Every line below from the one containing "The height and width of the screenshot is (879, 1372)." to the final line must be reproduced exactly, and no other line may appear in the answer.

* _RECORDS FOR THIS EXERCISE_
----
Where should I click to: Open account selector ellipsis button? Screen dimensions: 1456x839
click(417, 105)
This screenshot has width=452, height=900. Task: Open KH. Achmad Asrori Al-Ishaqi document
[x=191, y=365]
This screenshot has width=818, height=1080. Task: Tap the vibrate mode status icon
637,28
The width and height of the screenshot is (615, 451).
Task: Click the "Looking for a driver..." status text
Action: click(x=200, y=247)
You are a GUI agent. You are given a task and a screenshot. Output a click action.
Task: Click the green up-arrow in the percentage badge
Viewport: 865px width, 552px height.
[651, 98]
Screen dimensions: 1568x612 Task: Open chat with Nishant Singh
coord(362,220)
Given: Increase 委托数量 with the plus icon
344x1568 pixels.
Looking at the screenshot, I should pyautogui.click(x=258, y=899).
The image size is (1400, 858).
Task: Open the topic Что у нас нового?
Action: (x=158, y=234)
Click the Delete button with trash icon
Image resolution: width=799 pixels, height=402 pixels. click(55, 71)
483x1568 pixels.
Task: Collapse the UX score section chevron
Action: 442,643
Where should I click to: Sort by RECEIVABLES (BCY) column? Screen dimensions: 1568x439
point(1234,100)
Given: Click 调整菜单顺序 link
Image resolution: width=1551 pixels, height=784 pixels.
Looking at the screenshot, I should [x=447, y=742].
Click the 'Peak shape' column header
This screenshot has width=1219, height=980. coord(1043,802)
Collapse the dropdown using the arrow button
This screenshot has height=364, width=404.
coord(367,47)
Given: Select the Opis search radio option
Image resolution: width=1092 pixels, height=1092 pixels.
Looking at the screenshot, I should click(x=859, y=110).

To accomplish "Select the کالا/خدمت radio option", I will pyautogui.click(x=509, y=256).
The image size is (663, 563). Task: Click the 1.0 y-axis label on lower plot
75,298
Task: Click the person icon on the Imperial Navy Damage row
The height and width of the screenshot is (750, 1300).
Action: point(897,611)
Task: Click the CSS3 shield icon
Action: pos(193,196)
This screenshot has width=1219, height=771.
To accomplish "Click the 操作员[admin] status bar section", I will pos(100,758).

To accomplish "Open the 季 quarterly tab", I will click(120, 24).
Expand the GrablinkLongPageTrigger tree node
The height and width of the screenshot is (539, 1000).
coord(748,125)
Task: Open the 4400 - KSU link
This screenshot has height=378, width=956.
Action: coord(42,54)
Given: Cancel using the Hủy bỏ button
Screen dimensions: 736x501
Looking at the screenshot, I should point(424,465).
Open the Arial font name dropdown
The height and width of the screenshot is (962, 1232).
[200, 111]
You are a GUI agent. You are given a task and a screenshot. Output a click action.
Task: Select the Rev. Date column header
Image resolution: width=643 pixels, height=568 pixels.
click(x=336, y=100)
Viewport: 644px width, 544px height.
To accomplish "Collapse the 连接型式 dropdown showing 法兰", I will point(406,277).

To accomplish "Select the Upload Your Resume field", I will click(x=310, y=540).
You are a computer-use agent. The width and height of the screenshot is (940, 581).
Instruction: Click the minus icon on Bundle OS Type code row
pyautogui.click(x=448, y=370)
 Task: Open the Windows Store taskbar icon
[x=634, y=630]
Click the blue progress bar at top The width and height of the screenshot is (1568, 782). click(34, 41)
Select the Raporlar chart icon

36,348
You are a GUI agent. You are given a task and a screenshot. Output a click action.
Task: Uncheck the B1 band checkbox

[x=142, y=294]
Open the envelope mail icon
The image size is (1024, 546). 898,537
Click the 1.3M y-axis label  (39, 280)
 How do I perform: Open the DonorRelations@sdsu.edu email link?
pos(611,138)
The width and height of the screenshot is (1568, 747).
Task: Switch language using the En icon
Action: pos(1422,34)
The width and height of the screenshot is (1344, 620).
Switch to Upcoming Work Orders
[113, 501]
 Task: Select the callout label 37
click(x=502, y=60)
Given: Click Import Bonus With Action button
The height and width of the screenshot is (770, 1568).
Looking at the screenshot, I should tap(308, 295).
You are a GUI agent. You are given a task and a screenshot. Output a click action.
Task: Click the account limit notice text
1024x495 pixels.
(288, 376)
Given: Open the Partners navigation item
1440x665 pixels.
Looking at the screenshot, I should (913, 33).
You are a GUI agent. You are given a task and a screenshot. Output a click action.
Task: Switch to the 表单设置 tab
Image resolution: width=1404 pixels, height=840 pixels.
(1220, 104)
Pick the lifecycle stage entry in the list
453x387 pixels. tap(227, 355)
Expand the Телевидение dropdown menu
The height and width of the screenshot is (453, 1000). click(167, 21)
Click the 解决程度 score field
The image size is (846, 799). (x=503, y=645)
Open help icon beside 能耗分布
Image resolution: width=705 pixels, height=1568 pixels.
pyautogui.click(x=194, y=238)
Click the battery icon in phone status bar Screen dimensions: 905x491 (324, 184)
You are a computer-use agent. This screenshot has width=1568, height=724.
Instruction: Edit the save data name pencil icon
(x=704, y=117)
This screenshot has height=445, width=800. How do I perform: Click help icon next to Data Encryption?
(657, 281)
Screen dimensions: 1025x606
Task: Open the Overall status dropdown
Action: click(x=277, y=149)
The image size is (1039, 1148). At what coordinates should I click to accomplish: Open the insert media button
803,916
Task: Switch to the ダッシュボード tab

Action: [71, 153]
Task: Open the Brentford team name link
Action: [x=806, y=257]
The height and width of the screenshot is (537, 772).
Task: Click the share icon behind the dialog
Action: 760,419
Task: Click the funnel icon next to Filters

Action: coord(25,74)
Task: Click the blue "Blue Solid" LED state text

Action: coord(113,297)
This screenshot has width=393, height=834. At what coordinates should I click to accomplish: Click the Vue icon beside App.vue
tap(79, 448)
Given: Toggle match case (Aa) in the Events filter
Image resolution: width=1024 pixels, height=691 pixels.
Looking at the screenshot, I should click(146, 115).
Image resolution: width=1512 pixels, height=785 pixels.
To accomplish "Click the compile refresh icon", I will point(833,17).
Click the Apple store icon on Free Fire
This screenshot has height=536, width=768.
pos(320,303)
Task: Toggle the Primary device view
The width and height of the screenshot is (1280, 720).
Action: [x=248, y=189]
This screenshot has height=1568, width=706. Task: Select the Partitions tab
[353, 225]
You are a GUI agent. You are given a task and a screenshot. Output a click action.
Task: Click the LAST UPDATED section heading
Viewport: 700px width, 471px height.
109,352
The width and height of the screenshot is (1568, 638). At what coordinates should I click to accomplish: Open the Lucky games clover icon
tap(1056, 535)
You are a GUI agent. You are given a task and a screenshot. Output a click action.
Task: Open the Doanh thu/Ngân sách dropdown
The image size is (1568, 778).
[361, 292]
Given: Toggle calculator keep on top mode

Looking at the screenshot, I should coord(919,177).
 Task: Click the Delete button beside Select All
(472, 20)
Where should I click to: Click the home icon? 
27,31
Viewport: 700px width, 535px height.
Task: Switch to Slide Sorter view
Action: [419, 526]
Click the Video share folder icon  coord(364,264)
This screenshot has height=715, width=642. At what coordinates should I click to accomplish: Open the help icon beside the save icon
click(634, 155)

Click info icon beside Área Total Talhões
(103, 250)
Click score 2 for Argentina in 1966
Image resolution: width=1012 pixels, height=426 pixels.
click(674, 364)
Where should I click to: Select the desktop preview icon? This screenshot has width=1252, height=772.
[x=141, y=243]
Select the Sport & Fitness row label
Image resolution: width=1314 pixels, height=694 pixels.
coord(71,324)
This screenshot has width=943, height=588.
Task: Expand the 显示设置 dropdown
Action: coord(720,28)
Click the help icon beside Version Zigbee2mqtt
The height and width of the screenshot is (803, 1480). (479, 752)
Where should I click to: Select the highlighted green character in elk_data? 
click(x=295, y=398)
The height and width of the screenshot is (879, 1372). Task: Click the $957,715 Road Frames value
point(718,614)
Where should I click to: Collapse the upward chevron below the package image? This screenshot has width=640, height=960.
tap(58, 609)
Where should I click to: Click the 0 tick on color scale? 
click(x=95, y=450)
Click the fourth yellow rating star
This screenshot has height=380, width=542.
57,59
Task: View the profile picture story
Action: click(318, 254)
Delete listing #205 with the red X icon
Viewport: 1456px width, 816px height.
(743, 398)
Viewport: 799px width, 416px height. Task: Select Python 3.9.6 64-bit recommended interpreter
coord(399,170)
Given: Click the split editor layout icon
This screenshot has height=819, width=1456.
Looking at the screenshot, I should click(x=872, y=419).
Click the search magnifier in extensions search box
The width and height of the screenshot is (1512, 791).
----
* _EXERCISE OUTPUT_
The height and width of the screenshot is (879, 1372). Task: Click the $957,715 Road Frames value
point(718,614)
Where should I click to: Collapse the upward chevron below the package image? This screenshot has width=640, height=960.
tap(58, 609)
Where should I click to: Click the 0 tick on color scale? 
click(x=95, y=450)
Click the fourth yellow rating star
This screenshot has height=380, width=542.
57,59
Task: View the profile picture story
Action: click(318, 254)
Delete listing #205 with the red X icon
Viewport: 1456px width, 816px height.
(743, 398)
Viewport: 799px width, 416px height. Task: Select Python 3.9.6 64-bit recommended interpreter
coord(399,170)
Given: Click the split editor layout icon
This screenshot has height=819, width=1456.
Looking at the screenshot, I should click(x=872, y=419).
Click the search magnifier in extensions search box
The width and height of the screenshot is (1512, 791).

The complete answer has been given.